Advocates for the construction of a coastal barrier system say they don’t believe Hurricane Harvey’s flooding rains will dampen support for measures that are meant to protect from other types of hurricane damage.
“I think it will be helpful,” said Galveston County Judge Mark Henry on Tuesday. “This is a federal project, and now we’re going to look at 13 or 14 congressional members that have been impacted directly by a hurricane in the last 30 days.”
Henry said that Hurricane Irma, which struck Florida last week, was a better example of the type of threat the barrier is supposed to protect against — storm surge pushed onto land by hurricane-force winds.
“Harvey did bring a storm surge down in the Rockport area, but nothing like Irma,” Henry said.
Irma can be added to a list of examples that could have been started exactly nine years ago about the threat of surge.
Today is the ninth anniversary of Hurricane Ike. That storm, the last hurricane to make landfall on the Texas coast before Hurricane Harvey, caused a 14-foot storm surge that inundated Galveston Island and the Bolivar Peninsula.
Ike caused an estimated $29 billion in damage.
Harvey did not bring the same type of storm surge. Its floods were mostly attributed to the more than 40 inches of rain that fell on parts of the Houston and Galveston area over five days. Harvey’s damage was more widespread than Ike’s. Early estimates put the total cost of the storm at $180 billion.
In the years since Ike, local groups have advocated for the construction of a coastal barrier system — popularly known as the Ike Dike — that would potentially stop the type of storm surge that Hurricane Ike caused. The proposal imagines a 30-mile long barrier stretching the length of Galveston Island and the Bolivar Peninsula with a gate system at the mouth of the Houston Ship Channel.
The project is buoyed by dire projections of what a large storm could do if it took a slightly different track than Ike. A hurricane that makes landfall slightly more northward than Ike could push storm surge into the Houston Ship Channel, quickly devastating major petrochemical plants, as well as residential areas.
Bob Mitchell, the president of the Bay Area Houston Economic Partnership, said a barrier wouldn’t have protected against Harvey’s historic rains.
“This is a once in a 1,000-year event,” Mitchell said. “It doesn’t matter what you do, you’re not going to be able to completely protect yourself from the amount of water that was dumped on this region in three days.”
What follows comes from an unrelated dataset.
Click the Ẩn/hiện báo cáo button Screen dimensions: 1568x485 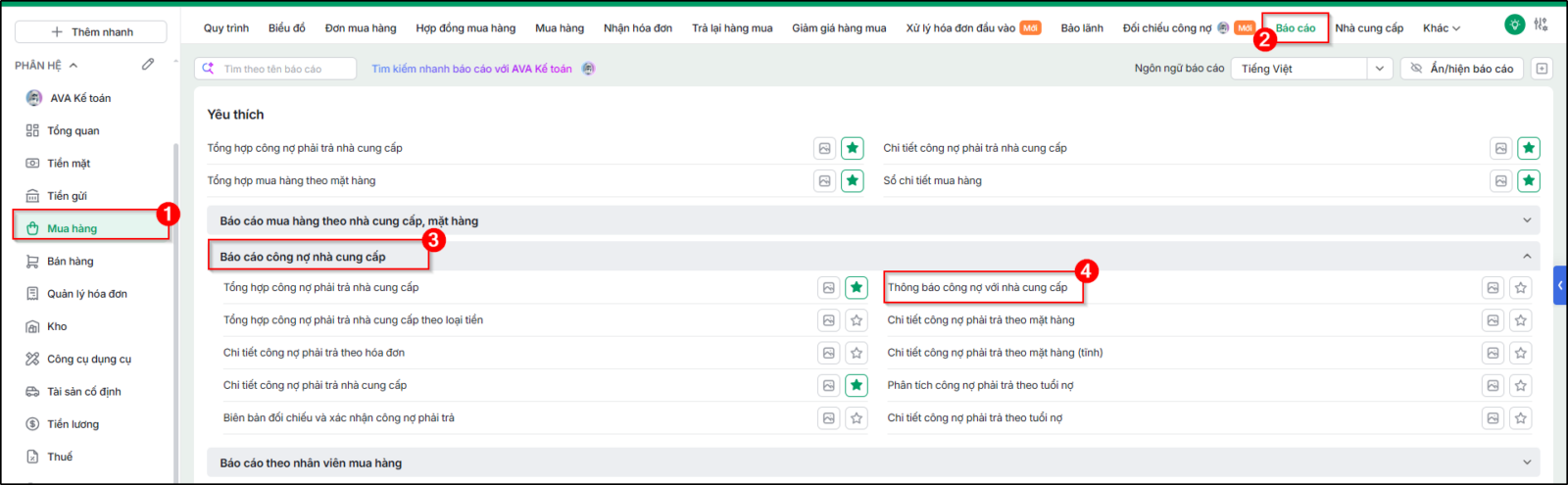click(x=1461, y=69)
What a gate and barrier system could have done, is hold back some of the high tides that exacerbated flooding by preventing drainage in some places, Mitchell said.
The idea of a barrier has slowly gained popularity beyond the Galveston Bay area over the past nine years. In April, Texas Land Commissioner George P. Bush asked President Donald Trump to commit $15 billion to the coastal spine proposal as part of the White House’s plan for national infrastructure improvements.
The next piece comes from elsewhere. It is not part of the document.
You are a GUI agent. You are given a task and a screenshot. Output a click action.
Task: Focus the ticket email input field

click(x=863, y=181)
Although that letter was sent in April, the White House has not yet revealed its infrastructure plans.
U.S. Rep. Randy Weber, a Friendswood Republican, said more of his colleagues have talked to him about the coastal barrier proposal since he returned to Washington last week. He said Harvey, and some of the gas shortage panic that followed it, could wake people up about protecting the Texas coast’s industrial areas.
“I believe people will see that now,” Weber said. “As fuel prices began to rise and as fuel shortages were possible, you saw people going out and buying fuel.
“The area of energy production in Southeast Texas is one of the most stable economic drivers for the American economy and produces a goodly amount of the fuel. People will notice it.”
U.S. Sen. John Cornyn also helped push the idea before Harvey, writing legislation that could speed approvals for the projects if it becomes reality.
Houston Mayor Sylvester Turner on Tuesday reiterated his support for the project during an event at Houston’s City Hall debuting a video meant to create support for the barrier system.
Called ”Unprepared: A Nation at Risk,” the video imagines gas shortages and a national state of emergency in the aftermath of a major storm hitting the ship channel.
“I don’t think there’s a better time to have this conversation than right now,” Turner said. “As we work diligently to get back on track after the devastating effects of Hurricane Harvey, we are also keeping our eyes on the vital needs for storm surge protection in our region.”